2.1 Shape of the Failure Rate
The core property by which one survival model differs from other variants is the shape of its failure rate. We distinguish:
- constant failure rate
- monotonically increasing rate
- monotonically decreasing rate
- inconstant failure rate, among them the so-called bathtub shape
We will compute examples for each of these cases.
2.2 System Failure: The Multiplication Rule

Let’s take the example of a system that is composed of N constituent elements, for instance 12 electronic circuits that control the rocket engines in the first space ship headed for Mars. Each of the circuits operates on a separate task, a different booster stage. But the propulsion system in its entirety will misfire should any of the 12 fail.
Assume that any circuit has a survival probability of 0.999 within its targeted time window of operational use. Their eventual failures are not correlated, they would fail independently. The survival function of an individual component returns SF(t) = 0.999. What is the probability that the propulsion system will suffer a desaster? The multiplication rule for independent events tell us that the survival probability of the entire system till time t is S(t) = (0.999)¹² = 98.8%. If the system depends on 100 instead of 12 components, its survival function value will decrease to (0.999)¹⁰⁰ = 90.4%.
A space ship relies on tens of thousands of mission-critical components. Therefore, redundancy becomes an inevitable guard rail: our simplified example implies that a system that has just 100 critical components would need backups for at least 9.6% of them – provided that they are independent. But if the defect of the first one could trigger a cascade to neighboring components, the redundancy reserves would have to be higher.
2.2 Exponential Distribution
The exponential distribution is the most basic variant among the parametric failure time models. It assumes a constant failure rate, lambda > 0.

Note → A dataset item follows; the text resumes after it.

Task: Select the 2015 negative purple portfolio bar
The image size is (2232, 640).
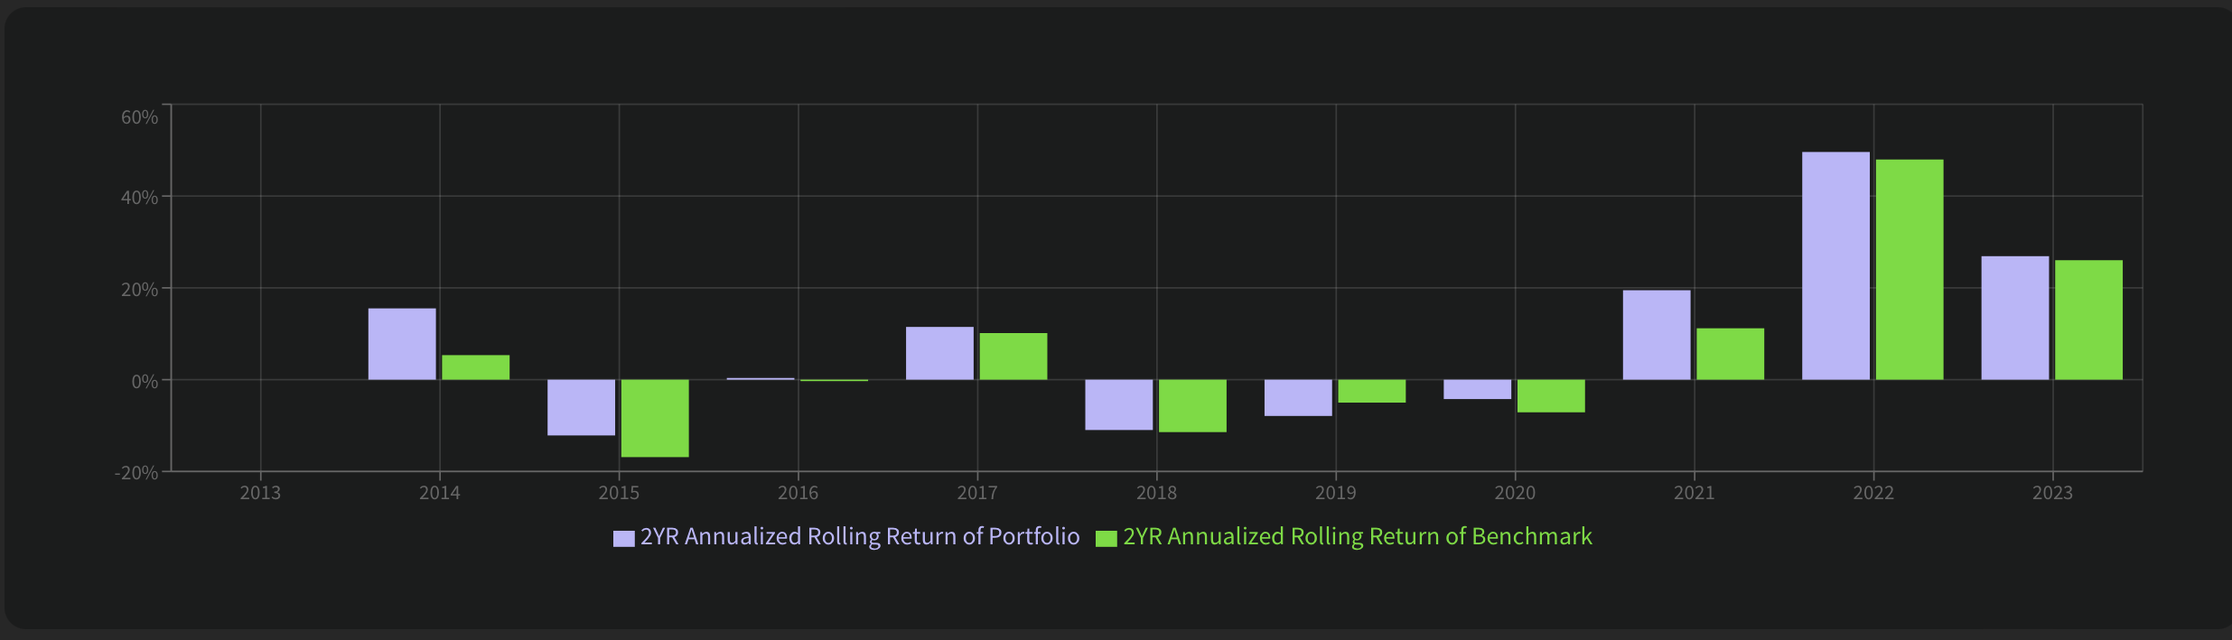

To instantiate the exponential distribution in SciPy, we need to define SciPy’s scale parameter as the inverse of the failure rate lambda. SciPy uses a scale parameter for all its distributions; it does not make an exception for the exponential distribution. Yet a more typical definition of the exponential distribution, as shown in Wikipedia, would parametrize it with a failure rate (aka the inverse scale).
- SciPy: expon(loc, scale), with scale = (1 / failure rate lambda)
The scale parameter represents the mean time between failures.
To obtain the hazard function h(t), we apply the definition we saw in chapter 1.2:
- h(t) = pdf(t) / (1 – CDF(t))
If you glance at the above screenshot that shows the formulas, you see that this quotient will simplify to h(t) = lambda.
The exponential distribution is the only case of a lifetime distribution with a time-invariant failure rate. This constancy is the definition of the exponential random process. At any time t, new defects turn up at the same level lambda. The exponential distribution is memory-less.
This is of course a bold assumption. It can be aligned with reality, though, if the analysis focuses on a time window that is narrow enough to exclude wear-out effects; and also excludes the so-called infant mortality phase – the time window immediately after a new process has been set in motion but before it has been stabilized by weeding out its early flaws. Thus, the exponential distribution can be applicable to the center section of the so-called bathtub curve model we will discuss further below.
Example: One type of circuit boards for our space ship to Mars will be switched on some hours after the launch. They will be shielded from the mechanical stresses during lift-off. The trip, including the return to Earth, will take 36 months. The manufacturer knows that this period is to short to result in wear-out caused by chemical or mechanical aging. But during the voyage, cosmic radiation will randomly hit some of the circuits. Radiation tests in the laboratory let us expect that circuits will burn out at a rate of 0.06%/K. The rate will be constant because the radiation exposure will vary only by minimal amounts after day 1, when the space ship leaves the Van Allen radiation belt, 58,000 km from Earth.
Translation: 0.06% per "kilo hour" = 0.06 / (100 * 1000). This is the failure rate lambda we can insert into our model. In SciPy’s notation, we use its inverse, 1/lambda, as the scale parameter: 1,666,667. The same 1.67M hours also represent the mean time till failure for any circuit.
In row 6, we tabulate a range of hours we want to analyze.
Row 7 instantiates SciPy’s expon distribution. The location parameter is set to zero: circuits can frizzle soon as they are switched on, without a waiting period after time zero. The scale parameter is set to the inverse of the rate lambda.
In row 8, we evaluate the cumulative distribution function by inserting into it the range of hours T. We collect both the hours T and the cdf outcomes in a dictionary in row 9. Then the list comprehension in row 10 prints the dictionary.
Row 15 computes the mean time till failure, based on the exponential distributions, and confirms that it is equal to 1/lambda.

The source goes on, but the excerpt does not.